The Supreme Court has previously ruled that states can't force drivers to display license plates that contain messages with which the drivers disagree, Breyer said. "And just as Texas cannot require SCV [the Sons of Confederate Veterans] to convey 'the state's ideological message,'" Breyer said, quoting from that earlier ruling, "SCV cannot force Texas to include a Confederate battle flag on its specialty license plates."
The state can prohibit some messages even though there are now nearly 450 specialty plates to choose from, he said. Those plates include "Choose Life" to the Boy Scouts and hamburger chains.
The Texas division of the Sons of Confederate Veterans sued over the state's decision not to authorize its proposed license plate with its logo bearing the battle flag, similar to plates issued by eight other states that were members of the Confederacy and by the state of Maryland.
A panel of federal appeals court judges ruled that the board's decision violated the group's First Amendment rights. "We understand that some members of the public find the Confederate flag offensive. But that fact does not justify the board's decision," Judge Edward Prado of the 5th U.S. Circuit Court of Appeals in New Orleans wrote.
Texas' main argument to the Supreme Court is that the license plate is not like a bumper sticker slapped on the car by its driver.

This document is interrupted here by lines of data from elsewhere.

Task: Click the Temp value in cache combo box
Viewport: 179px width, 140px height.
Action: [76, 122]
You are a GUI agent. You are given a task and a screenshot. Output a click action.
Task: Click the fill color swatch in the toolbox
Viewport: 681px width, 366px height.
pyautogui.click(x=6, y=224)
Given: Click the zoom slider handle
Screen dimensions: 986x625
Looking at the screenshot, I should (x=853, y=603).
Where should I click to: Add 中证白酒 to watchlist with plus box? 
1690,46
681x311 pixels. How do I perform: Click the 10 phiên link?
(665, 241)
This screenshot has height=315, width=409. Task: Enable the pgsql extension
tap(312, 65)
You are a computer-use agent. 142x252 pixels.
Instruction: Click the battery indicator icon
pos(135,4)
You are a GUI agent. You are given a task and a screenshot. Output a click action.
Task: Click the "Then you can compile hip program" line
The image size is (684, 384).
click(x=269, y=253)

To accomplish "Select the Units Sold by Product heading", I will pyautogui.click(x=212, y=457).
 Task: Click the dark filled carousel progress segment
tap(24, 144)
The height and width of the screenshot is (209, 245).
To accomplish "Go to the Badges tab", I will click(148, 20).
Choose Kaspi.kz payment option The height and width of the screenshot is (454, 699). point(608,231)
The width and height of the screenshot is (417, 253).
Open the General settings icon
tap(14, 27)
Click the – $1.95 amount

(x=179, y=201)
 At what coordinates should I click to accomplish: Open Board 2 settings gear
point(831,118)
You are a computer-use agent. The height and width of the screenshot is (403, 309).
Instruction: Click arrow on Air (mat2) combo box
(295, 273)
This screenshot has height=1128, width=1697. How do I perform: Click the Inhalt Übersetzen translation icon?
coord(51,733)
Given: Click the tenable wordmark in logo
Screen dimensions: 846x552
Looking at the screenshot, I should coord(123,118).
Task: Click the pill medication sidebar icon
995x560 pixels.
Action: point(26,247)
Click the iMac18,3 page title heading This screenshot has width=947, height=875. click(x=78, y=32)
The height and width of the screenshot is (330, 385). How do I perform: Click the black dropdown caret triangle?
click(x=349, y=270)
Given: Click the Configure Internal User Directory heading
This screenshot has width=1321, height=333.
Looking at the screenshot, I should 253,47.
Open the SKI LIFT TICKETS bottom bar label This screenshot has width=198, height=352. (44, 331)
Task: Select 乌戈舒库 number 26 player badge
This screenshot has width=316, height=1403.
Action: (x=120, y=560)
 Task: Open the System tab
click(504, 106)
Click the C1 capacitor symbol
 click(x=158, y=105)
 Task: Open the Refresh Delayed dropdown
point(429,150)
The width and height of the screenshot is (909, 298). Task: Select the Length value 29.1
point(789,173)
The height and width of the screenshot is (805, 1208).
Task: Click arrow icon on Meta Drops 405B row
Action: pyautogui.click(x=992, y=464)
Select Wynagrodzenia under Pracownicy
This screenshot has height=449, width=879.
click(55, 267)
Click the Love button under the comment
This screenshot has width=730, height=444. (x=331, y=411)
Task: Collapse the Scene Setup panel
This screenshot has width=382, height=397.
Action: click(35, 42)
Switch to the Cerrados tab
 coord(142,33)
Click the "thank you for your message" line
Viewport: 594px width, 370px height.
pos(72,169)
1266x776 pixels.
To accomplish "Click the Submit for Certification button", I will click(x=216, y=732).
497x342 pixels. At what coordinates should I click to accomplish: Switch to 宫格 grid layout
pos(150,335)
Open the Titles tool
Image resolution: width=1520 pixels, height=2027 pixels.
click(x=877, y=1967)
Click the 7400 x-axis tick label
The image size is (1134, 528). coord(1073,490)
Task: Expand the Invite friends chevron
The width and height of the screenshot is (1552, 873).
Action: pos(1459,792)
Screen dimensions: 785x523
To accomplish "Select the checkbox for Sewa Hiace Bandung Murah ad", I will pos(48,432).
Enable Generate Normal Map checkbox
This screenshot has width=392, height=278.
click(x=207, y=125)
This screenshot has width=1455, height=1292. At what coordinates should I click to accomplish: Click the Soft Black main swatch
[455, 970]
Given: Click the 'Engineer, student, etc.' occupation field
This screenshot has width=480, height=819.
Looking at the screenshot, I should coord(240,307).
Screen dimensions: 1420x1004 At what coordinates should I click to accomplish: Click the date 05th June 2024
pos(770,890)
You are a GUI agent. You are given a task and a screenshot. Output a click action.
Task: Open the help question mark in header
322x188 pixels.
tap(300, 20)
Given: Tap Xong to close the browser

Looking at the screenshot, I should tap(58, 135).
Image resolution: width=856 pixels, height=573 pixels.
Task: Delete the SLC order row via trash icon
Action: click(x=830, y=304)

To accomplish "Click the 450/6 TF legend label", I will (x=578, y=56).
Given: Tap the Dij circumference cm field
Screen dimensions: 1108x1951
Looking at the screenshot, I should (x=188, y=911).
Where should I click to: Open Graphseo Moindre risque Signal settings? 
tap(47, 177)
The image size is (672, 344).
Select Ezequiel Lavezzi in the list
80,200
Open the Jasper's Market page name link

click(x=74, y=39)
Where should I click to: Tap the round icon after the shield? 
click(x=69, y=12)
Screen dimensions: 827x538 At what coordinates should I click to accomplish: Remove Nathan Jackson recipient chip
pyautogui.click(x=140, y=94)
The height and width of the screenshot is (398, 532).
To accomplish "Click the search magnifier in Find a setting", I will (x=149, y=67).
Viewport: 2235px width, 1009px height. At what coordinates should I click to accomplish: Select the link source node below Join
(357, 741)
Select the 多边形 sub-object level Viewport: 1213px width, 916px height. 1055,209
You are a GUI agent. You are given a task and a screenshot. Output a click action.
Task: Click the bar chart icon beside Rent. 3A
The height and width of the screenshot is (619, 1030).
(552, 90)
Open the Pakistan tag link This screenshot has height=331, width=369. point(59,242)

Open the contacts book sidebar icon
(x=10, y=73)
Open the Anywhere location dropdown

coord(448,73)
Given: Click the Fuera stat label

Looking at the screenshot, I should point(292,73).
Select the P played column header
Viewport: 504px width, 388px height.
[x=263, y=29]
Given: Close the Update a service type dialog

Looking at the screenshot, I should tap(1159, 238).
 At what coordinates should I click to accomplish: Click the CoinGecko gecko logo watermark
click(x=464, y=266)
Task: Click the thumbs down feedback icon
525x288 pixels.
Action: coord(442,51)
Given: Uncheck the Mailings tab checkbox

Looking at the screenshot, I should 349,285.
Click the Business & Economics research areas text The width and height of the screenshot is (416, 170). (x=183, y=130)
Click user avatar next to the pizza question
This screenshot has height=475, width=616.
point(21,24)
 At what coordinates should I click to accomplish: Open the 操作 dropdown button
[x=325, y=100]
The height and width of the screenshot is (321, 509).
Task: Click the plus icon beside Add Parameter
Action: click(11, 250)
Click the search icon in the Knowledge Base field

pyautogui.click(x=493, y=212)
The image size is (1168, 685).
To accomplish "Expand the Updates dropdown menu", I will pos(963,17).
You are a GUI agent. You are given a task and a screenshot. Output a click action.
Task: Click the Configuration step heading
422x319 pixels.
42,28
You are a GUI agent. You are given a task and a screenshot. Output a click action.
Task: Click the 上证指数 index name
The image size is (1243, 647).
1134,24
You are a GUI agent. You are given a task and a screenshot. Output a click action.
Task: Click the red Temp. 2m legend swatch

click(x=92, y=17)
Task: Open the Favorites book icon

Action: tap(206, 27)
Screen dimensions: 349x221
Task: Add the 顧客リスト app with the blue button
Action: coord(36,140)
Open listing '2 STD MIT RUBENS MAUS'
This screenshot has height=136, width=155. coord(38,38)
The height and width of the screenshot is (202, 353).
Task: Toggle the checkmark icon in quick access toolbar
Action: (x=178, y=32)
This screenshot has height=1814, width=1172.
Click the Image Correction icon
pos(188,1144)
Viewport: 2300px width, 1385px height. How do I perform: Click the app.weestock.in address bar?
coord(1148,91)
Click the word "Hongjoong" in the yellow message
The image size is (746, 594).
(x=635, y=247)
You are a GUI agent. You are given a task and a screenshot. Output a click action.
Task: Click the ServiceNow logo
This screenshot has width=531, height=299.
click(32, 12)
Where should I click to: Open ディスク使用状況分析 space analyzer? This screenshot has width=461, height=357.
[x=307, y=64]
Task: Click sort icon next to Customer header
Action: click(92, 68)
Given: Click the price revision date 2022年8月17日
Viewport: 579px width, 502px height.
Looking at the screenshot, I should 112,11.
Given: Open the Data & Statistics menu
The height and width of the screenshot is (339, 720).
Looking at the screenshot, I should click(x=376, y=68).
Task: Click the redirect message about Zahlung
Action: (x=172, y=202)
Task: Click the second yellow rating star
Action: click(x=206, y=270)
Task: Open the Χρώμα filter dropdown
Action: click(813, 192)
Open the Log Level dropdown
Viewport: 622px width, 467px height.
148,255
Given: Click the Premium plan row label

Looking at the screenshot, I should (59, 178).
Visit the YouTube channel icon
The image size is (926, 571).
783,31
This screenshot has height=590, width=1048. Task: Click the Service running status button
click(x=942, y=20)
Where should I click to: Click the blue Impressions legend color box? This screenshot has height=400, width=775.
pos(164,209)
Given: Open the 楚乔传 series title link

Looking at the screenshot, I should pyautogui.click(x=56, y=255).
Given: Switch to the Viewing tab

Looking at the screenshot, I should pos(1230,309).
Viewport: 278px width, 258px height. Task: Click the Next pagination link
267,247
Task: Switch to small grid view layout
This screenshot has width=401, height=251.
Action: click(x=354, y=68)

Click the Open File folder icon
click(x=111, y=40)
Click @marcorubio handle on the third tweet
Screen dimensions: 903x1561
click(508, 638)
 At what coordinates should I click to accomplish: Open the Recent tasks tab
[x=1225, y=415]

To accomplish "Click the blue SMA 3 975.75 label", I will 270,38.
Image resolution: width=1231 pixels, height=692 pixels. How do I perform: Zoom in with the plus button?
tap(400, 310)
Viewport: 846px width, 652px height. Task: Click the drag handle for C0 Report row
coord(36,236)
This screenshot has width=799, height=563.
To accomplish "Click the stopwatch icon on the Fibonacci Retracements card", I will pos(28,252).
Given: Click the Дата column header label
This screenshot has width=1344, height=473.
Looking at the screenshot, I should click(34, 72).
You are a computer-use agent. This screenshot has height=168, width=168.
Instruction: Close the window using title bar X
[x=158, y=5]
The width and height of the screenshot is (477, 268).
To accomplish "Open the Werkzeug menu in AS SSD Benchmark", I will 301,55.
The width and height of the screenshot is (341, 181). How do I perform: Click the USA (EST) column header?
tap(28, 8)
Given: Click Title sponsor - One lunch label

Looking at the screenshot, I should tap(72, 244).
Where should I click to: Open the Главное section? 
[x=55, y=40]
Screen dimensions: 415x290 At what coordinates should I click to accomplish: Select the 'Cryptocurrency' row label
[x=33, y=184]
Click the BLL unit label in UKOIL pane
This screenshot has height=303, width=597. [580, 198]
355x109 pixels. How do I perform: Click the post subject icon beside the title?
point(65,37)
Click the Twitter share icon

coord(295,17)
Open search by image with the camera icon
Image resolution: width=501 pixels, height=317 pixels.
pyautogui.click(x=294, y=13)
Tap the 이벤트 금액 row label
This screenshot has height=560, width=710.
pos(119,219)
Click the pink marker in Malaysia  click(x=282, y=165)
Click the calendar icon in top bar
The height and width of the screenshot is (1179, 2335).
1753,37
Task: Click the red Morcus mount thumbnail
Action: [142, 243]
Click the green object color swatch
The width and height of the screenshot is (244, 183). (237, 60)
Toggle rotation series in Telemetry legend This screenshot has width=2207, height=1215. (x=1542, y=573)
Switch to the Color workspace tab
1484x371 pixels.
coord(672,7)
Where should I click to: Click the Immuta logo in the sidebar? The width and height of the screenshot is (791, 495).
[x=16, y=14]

Instead, the state said, license plates are government property, and so what appears on them is not private individuals' speech but the government's. The First Amendment applies when governments try to regulate the speech of others, not when governments are doing the talking.
Justice Samuel Alito said in dissent that the decision "threatens private speech that the government finds displeasing."
Chief Justice John Roberts and Justices Anthony Kennedy and Antonin Scalia also dissented.